I constantly check on this forum to see if any proposed changes in the B.E.E. codes are discussed as surely this is one of the most essential factors affecting many of the members of this forum.  
I seem to have missed any references to the latest proposal.

The proposals announced this month, and now out for public opinion, include increasing the ceiling for exemption for SME's to R10,000,000 (Ten million).

How can we find out from what date this would take effect?

----------


## Yvonne

Surely the proposed changes are as important to many other forum users as they are to our business? 

Can anyone shed some light on when the proposal will come into effect?

This information is vital for our business as we were in the process of considering selling off a division of the company, almost exclusively due to inability to comply with the B.B.B.E.E. codes as we have exceeded our turnover this financial year, and would no longer be considered an exempt S.M.E.

Would so appreciate some comments.

Thanks

----------


## Dave A

I'm hoping to get a gap to look at the published draft in detail next week. There's a 60 day period for comment which gives us to the end of November. 

I'll be sure to make some posts on the subject then.

In the meantime, I can say the draft changes the EME turnover limit from R5 million to R10 million.

I'll also say that running through the draft is no easy task as it is a list of *amendments* to the existing legislation rather than a published *revised* version. You end up flicking backwards and forwards between two documents and I'm probably going to have to lock myself away from society for a day or two to get the job done.

----------

Yvonne (18-Oct-12)

----------


## Yvonne

Thanks for the heads-up that the proposal is now on hold.  
Major, major issue for our company, we were selling off a division solely due to ceiling earnings of exemption for B.B.E.E.
Took a risk and did not go ahead! 

This Business Forum is no longer keeping its members informed as to serious issues that have implications for small businesses.
Very disappointed.

----------


## Dave A

> This Business Forum is no longer keeping its members informed as to serious issues that have implications for small businesses.
> Very disappointed.


Point noted.  :Sorry:

----------


## Blurock

> This Business Forum is no longer keeping its members informed as to serious issues that have implications for small businesses.
> Very disappointed.


I do not agree. The members keep the members informed. There is no guru sitting somewhere pressing all the buttons. We, the members, are the Forum, we should be on the ball and share information. We should not wait for someone else to do things for us. That is the difference between The Forum SA and the rest of the business community. :Yes:

----------

BusFact (09-Jan-13), Martinco (08-Jan-13)

----------


## Dave A

The challenge as I see it is both Yvonne and Blurock are right.

For now (and for here), all I can say is I have been working on solving the problem.

----------


## BusFact

Blurock is far more right than Yvonne (IMHO).

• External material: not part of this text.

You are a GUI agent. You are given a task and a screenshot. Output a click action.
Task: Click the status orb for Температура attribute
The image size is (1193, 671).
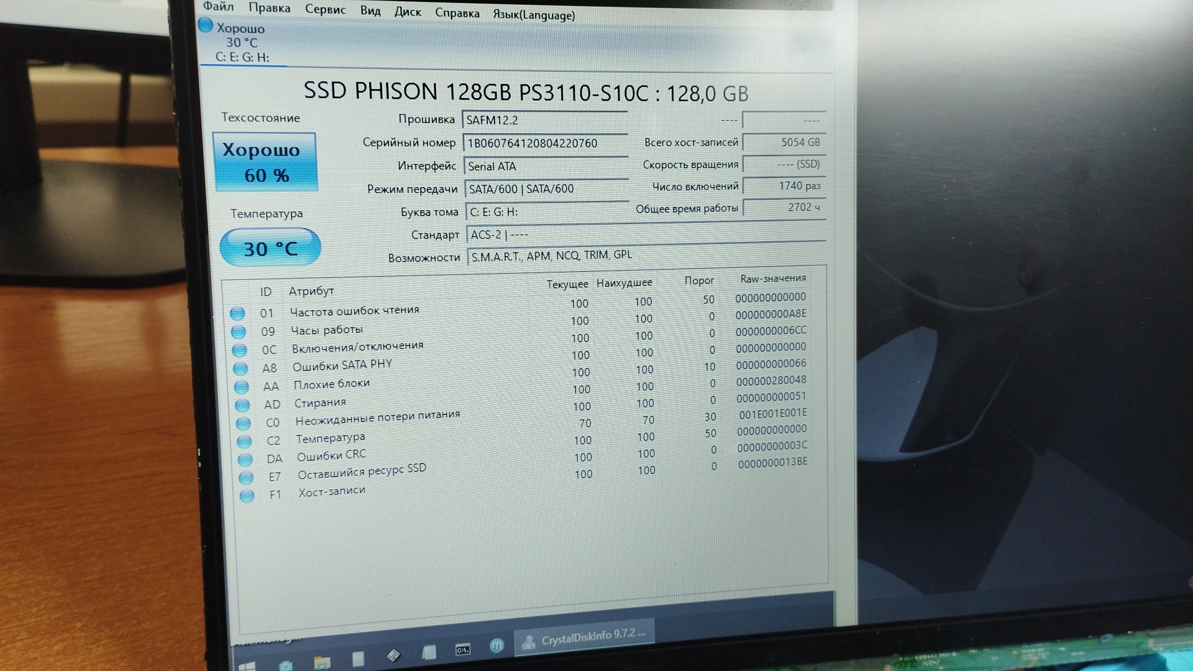[x=244, y=442]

If you require detailed up to date professional opinion, pay a professional.

If you want advice and help of a general nature, based largely on experience, then this is a very good place to be.

----------


## Dave A

> If you want advice and help of a general nature, based largely on experience, then this is a very good place to be.

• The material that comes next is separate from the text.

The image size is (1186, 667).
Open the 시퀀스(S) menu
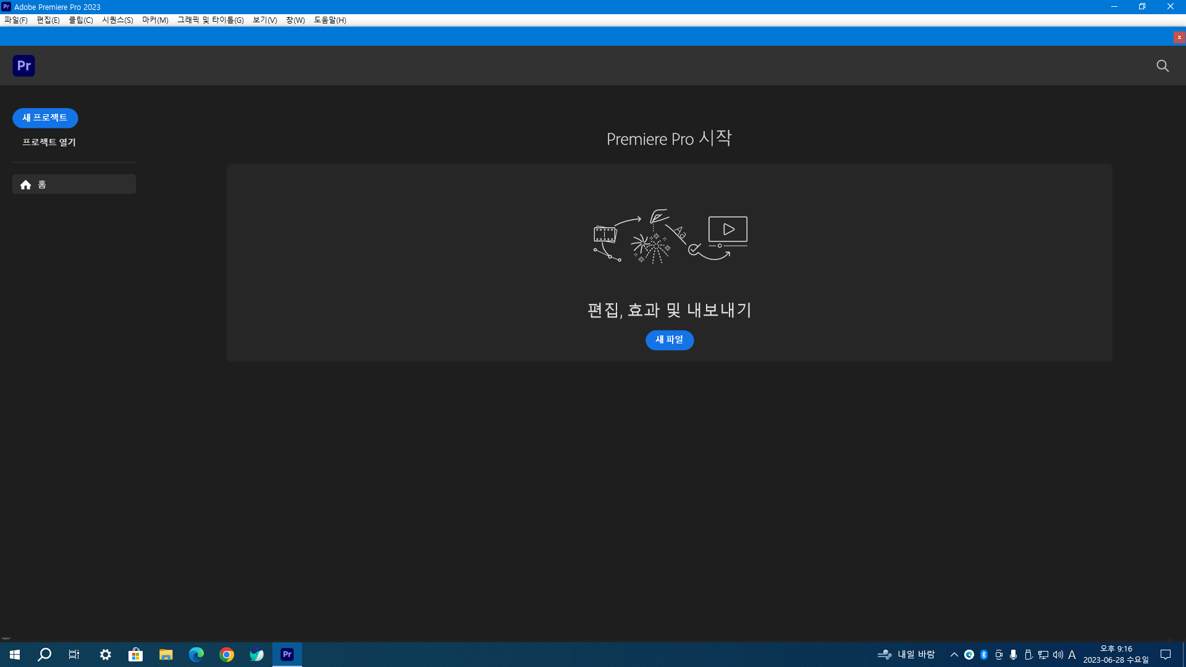pyautogui.click(x=117, y=20)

I gently suggest that's not a particularly accurate assessment, particularly the "based largely on experience" bit. Ordinarily I'd just absorb it as a point of view to consider going forward, but in this case I can't leave it as it is effectively dissing some of our expert, (and may I remind you, totally voluntary) members who do a heck of a lot of work helping out around here.

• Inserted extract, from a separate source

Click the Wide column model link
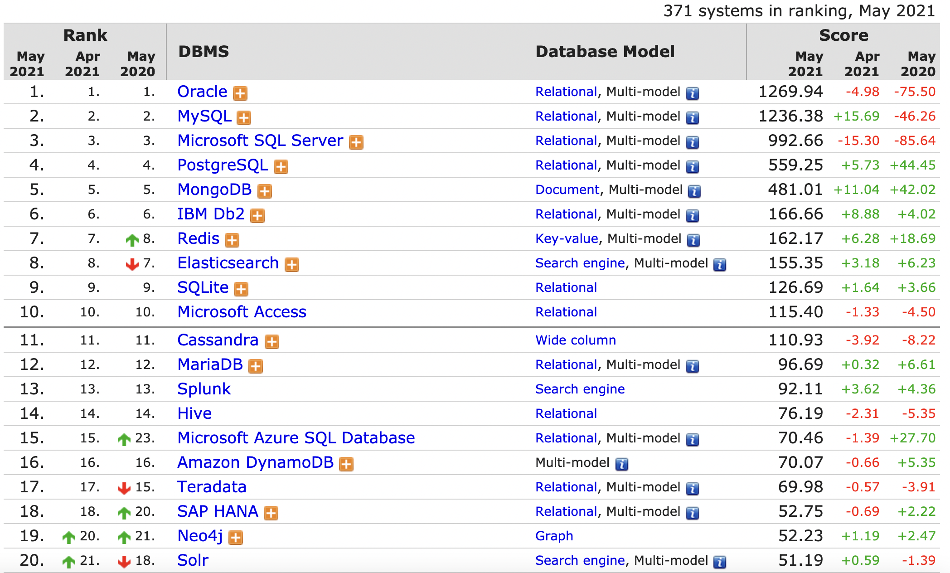This screenshot has width=950, height=573. (x=575, y=340)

Questions in the accounting forum are for the most part being answered by qualified people (who happen to also be very experienced).

The tax forum also has its share of subject matter experts.

And of course the electrical forum is full of qualified electricians, to the point it seems some are under the impression that this is a forum primarily for electricians.

In fact in each forum, at some point there's been at least one subject matter expert that has taken a leading role.

Yes, you must be cautious as to who's advice you take on board - it might well not be a subject matter expert. At times even *probably* not a subject matter expert. And some problems really can't be solved by just raising it on a forum - they really require you to sit down with an expert...

The problem I see that arises from the thrust of the OP is we currently don't have a single subject matter expert on BEE active on TFSA that is prepared to voluntarily contribute their expertise on the subject. And before anyone starts pointing fingers at BEE experts, arguably it is a situation that could arise on any other topic.

It's a "systems" problem in that the TFSA free model doesn't generate sufficient funds to cover the gaps by "hiring it done", which is the way a commercial venture would probably solve it. And of course if you start paying for certain contributions, all the volunteers start wondering whether they shouldn't be paid too.

Whatever it'll take to solve the problem musn't disrupt the current "ecosystem" which, I'm given to understand, by comparison to most other free sites acquits itself very well on the quality front.

 :Hmmm:  Just chatting about it now, I do believe there's a solution I *can* try...

----------


## BusFact

Point taken. There are professional experts on the forum who are fantastic as per the examples you gave. My point is more that its unreasonable to expect or rather demand, professional advice on a free forum. 

Anyway hopefully you can wave your magic wand again and come up with a BEE solution  :Smile:

----------


## AndyD

> The problem I see that arises from the thrust of the OP is we currently don't have a single subject matter expert on BEE active on TFSA that is prepared to voluntarily contribute their expertise on the subject.


It might be that one or two less reputable '_experts_' in days gone by have made it less desirable for newer people in this field with a good reputation to become heavily associated with that forum.

Would there be any mileage in a spring clean or archiving of some of those little episodes and a relaunch so to speak or would you prefer the history, no matter how chequered, to remain.

----------